> **Task**:
I would like you to output every record below exactly, apart from the pictures.
#### Extracted data
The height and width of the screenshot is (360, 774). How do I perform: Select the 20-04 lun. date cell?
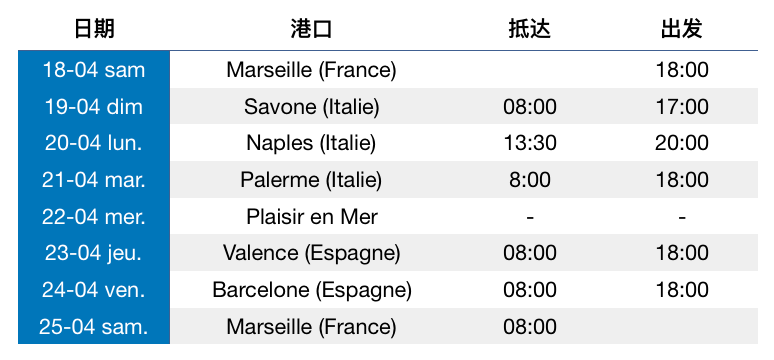(x=94, y=143)
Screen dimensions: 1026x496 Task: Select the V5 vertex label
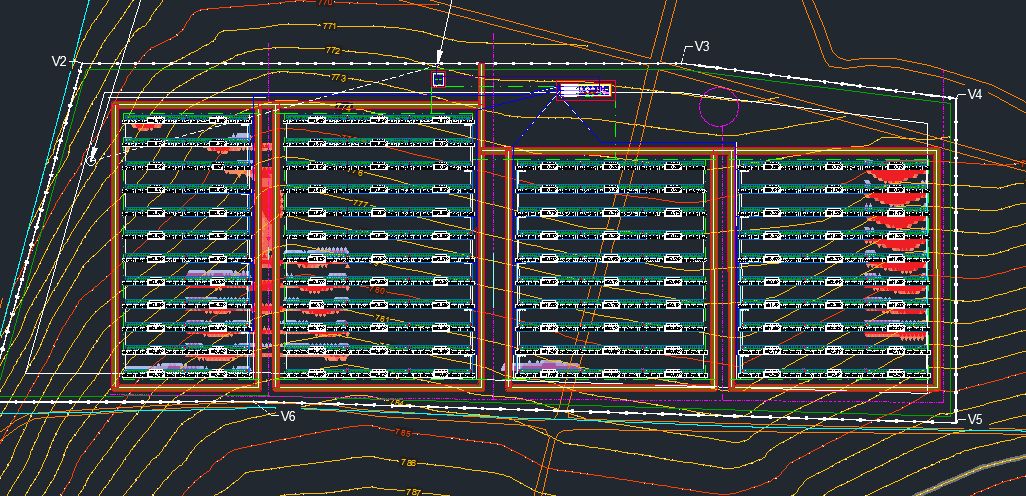click(x=975, y=419)

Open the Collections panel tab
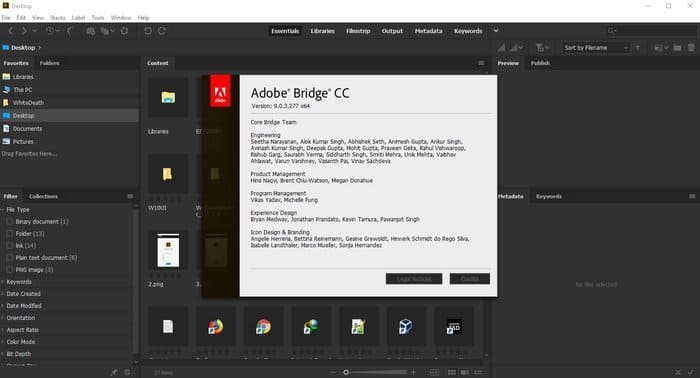click(43, 196)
########
> **Output of the exercise**:
The height and width of the screenshot is (360, 774). How do I perform: Select the 20-04 lun. date cell?
(x=94, y=143)
Screen dimensions: 1026x496 Task: Select the V5 vertex label
click(x=975, y=419)

Open the Collections panel tab
click(43, 196)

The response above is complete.